By Jenny Dugard of Body Beyond Baby


We eat food everyday, it is vital to our health and survival, eating the right types of food at the right time can be the icing on the cake of any great exercise regime and have you in tip top condition in record time.  But what happens when you are eating all the wrong types of food and way too much of it?  I talk to my clients regularly about what they eat, how much and when and I often find it's mums with young children who know all the theory, the amounts of fat, sugar and calories in their food but often find it hard to put their knowledge into action.  Amongst the day to day looking after everyone else's breakfasts, packed lunches and dinners then their own needs go out of the window.
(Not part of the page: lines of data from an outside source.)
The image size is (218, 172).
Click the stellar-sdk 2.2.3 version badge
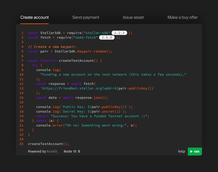click(x=119, y=33)
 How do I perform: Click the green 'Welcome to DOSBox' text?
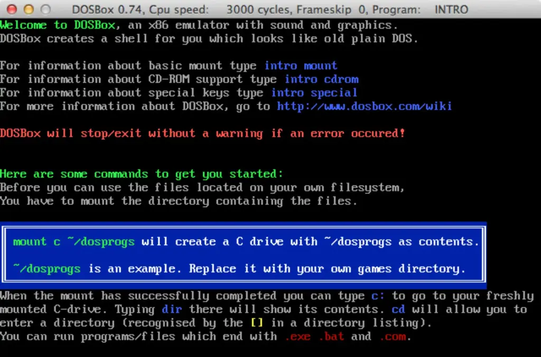pyautogui.click(x=58, y=25)
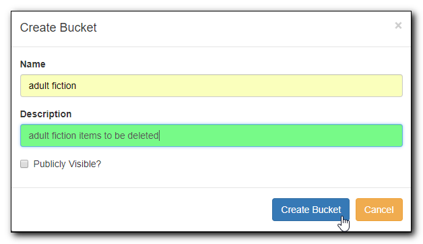Click the 'Create Bucket' dialog title
The width and height of the screenshot is (423, 244).
pos(59,28)
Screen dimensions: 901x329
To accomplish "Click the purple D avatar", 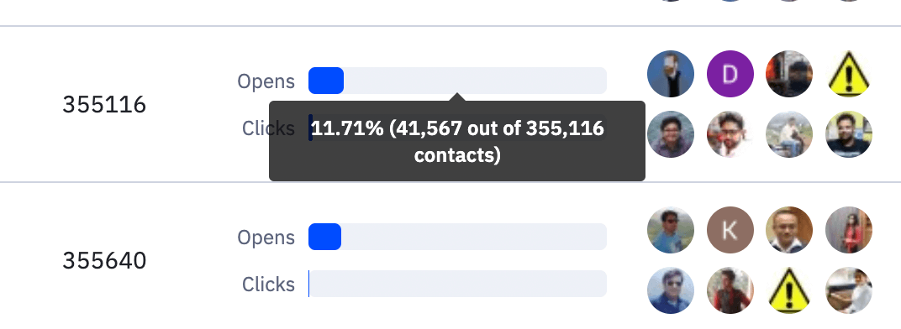I will 730,74.
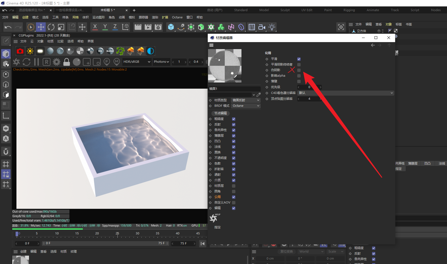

If you find yourself in this category then read on, take control today and see fantastic results.

Beat the baby bulge

Let's face it, even with the best of intentions our eating habits change during pregnancy.  I do hear stories of women who report that they ate better and cleaner than they ever have; congratulations if you are one of these women - I wish I had your self control.  More often than not we tend to hear about the McDonalds that was consumed twice per week by the women that would NEVER normally dream of it, or the copious amounts of ice-cream devoured nightly.  For myself, during my first pregnancy, it was the packets of Tim Tams that never seemed big enough - I am only human after all. 


The problem with this is that many women tend to continue these habits once their baby is born.  Or just as bad, forget to eat as they are tired, rushed or they just plain forget. 
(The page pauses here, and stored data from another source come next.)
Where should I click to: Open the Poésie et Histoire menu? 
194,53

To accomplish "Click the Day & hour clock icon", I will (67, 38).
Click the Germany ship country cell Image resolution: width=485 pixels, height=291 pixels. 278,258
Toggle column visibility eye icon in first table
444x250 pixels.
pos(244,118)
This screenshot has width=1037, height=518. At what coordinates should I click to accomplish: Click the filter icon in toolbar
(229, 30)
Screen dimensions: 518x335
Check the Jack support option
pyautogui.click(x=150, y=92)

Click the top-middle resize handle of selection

Five ways to get your eating habits in check

1. Keep a food diary for a month - This might seem like hard work but how else are you going to become accountable for what is going into your mouth?  It's all too easy to forget about the extra snack you had at 9am.....and the one at 11.....then 2pm.......and 5pm to carry you over till dinner........oh and that after dinner chocolate bar that you just couldn't resist.  All these 'extra' bits add up.  Or maybe you are forgetting to eat and going for long periods with no food - this must be addressed too.

2. Eat every time your baby eats or feeds - Unless you have a baby that is feeding every hour (then do so every other time) chances are your baby is feeding every 2-3, maximum four, hours.  Use this as your guideline and make sure you consume a meal or snack at the same time.  In order to keep your metabolism firing you need to re-fuel at regular intervals.

3. Always eat breakfast - How many times have you heard this one?  But it's amazing how many people still forget or don't find time for breakfast.  You wouldn't dream of starving your child until lunch time after a night of no (or less) food so don't do it to yourself.  You need to kick start your metabolism every morning and give yourself a chance to get through your day with as much energy as possible.

4.  Combine complex carbs and protein at every meal - You need carbohydrates for energy and protein for sustainability.  Choose good quality carbohydrates and lean proteins to get the best out of your diet.  Combining these types of food at each meal will avoid the highs and lows of a diet high in simple carbohydrates and sugar. This is a trap many people running on low energy fall into - the sugar fix.

5. Eat your last meal or snack at least 2-3 hours before going to bed - Your body doesn't need large amounts of food to go to sleep on and any extra energy will be turned to fat and sent straight to your hips.  Make dinner a little smaller than lunch (and lunch smaller than breakfast).

As mums it can be hard enough to find the time to exercise everyday so the last thing you need to do is to sabotage your efforts by making poor food choices.  Not only will eating good, healthy, fresh food make you look and feel fantastic your energy levels will become increased and getting through the 101 things on your list for the day may feel much easier.  Eat well and enjoy!